▶ **Kurze Übung A**: Schreibe die Zeilen der Datensätze ab, und zwar vom Anfang der Datensätze bis einschließlich der Zeile mit „will tap(1142, 1455).“.

▶ **Angezeigter Textauszug**:
>>>

Funktioniert einwandfrei...


----------



## lotharwei (9. Nov. 2014)

hallo Konrad,

so wie du das dir denkst geht es nicht.
In den Bögen in denen du die Schläuche über den Teichrand gehen ensteht ein kleiner Unterdruck,in denen das Teichwasser ausgast,es entsehen Gasblasen,
die Gasblase in dem Bogen wird immer größer und unterbricht den Wasserstrom.Irgenwann läuft die Pumpe mangels Wasser trocken.

Baue es so einfach wie möglich,eine Pumpe,egal ob elektrisch betrieben oder mit Luft betrieben(Luftheber)die das Wasser in den Filter befördert.

Zu kompliziert ist meist TEUER und ANFÄLLIG.

Mfg
Lothar


----------



## RKurzhals (9. Nov. 2014)

Hallo Naomi und Konrad,
ich schließe mich den Vorrednern an - ein "Versenken" der Filter spart Energie. Im Prinzip habt Ihr das mit dem "Ansaug-Behälter" gemalt. Wenn man daneben die Filtertonnen stellt, ist alles o. k. Der Ansaugbehälter ist ja nichts anderes als eine Pumpenkammer, wie sie viele hier im Forum haben. Mit dieser könnt Ihr mehrere getrennte Zuläufe einregeln.

<<<

Eine Folge von Datensätzen:
>>>

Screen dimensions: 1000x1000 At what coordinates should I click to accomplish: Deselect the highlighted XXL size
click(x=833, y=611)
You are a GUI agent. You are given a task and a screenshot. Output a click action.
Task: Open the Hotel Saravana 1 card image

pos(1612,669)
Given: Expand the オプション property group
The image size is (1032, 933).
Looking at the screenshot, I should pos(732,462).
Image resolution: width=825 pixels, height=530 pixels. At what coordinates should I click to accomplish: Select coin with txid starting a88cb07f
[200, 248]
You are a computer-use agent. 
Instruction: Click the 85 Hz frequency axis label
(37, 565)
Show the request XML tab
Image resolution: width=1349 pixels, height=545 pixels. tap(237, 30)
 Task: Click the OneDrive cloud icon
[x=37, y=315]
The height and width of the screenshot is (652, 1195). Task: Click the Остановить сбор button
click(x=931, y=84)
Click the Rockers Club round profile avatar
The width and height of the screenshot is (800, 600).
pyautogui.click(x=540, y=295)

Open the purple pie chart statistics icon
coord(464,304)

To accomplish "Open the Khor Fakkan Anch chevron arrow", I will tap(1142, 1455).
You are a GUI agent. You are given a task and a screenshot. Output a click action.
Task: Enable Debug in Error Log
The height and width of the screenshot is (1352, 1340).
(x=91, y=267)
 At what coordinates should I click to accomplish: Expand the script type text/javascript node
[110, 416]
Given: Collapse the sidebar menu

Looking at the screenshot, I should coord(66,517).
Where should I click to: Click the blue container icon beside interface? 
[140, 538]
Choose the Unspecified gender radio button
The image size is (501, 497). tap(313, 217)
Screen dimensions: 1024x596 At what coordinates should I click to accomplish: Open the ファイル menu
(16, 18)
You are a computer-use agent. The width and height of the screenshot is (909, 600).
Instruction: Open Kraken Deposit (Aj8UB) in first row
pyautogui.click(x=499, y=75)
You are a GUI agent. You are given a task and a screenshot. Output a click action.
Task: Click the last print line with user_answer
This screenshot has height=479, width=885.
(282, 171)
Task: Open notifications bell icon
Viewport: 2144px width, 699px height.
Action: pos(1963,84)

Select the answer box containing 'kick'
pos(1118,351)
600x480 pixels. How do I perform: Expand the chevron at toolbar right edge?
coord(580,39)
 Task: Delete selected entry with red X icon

<<<

▶ **Kurze Übung B**: Entscheide für jede Aussage, ob sie mit dem Forumsauszug übereinstimmt, und belege dein Ja oder Nein mit den entscheidenden Worten aus dem Text im genauen Wortlaut. (i) Lothar empfiehlt, den Aufbau so einfach wie möglich zu halten. (ii) Nach Lothar entsteht in den Bögen über dem Teichrand ein Überdruck. (iii) RKurzhals meint, dass ein Versenken der Filter Energie spart.

▶ **Übungsergebnis A**:
Screen dimensions: 1000x1000 At what coordinates should I click to accomplish: Deselect the highlighted XXL size
click(x=833, y=611)
You are a GUI agent. You are given a task and a screenshot. Output a click action.
Task: Open the Hotel Saravana 1 card image

pos(1612,669)
Given: Expand the オプション property group
The image size is (1032, 933).
Looking at the screenshot, I should pos(732,462).
Image resolution: width=825 pixels, height=530 pixels. At what coordinates should I click to accomplish: Select coin with txid starting a88cb07f
[200, 248]
You are a computer-use agent. 
Instruction: Click the 85 Hz frequency axis label
(37, 565)
Show the request XML tab
Image resolution: width=1349 pixels, height=545 pixels. tap(237, 30)
 Task: Click the OneDrive cloud icon
[x=37, y=315]
The height and width of the screenshot is (652, 1195). Task: Click the Остановить сбор button
click(x=931, y=84)
Click the Rockers Club round profile avatar
The width and height of the screenshot is (800, 600).
pyautogui.click(x=540, y=295)

Open the purple pie chart statistics icon
coord(464,304)

To accomplish "Open the Khor Fakkan Anch chevron arrow", I will tap(1142, 1455).

▶ **Übungsergebnis B**:
(i) Ja: »Baue es so einfach wie möglich«
(ii) Nein: »ein kleiner Unterdruck«
(iii) Ja: »ein "Versenken" der Filter spart Energie«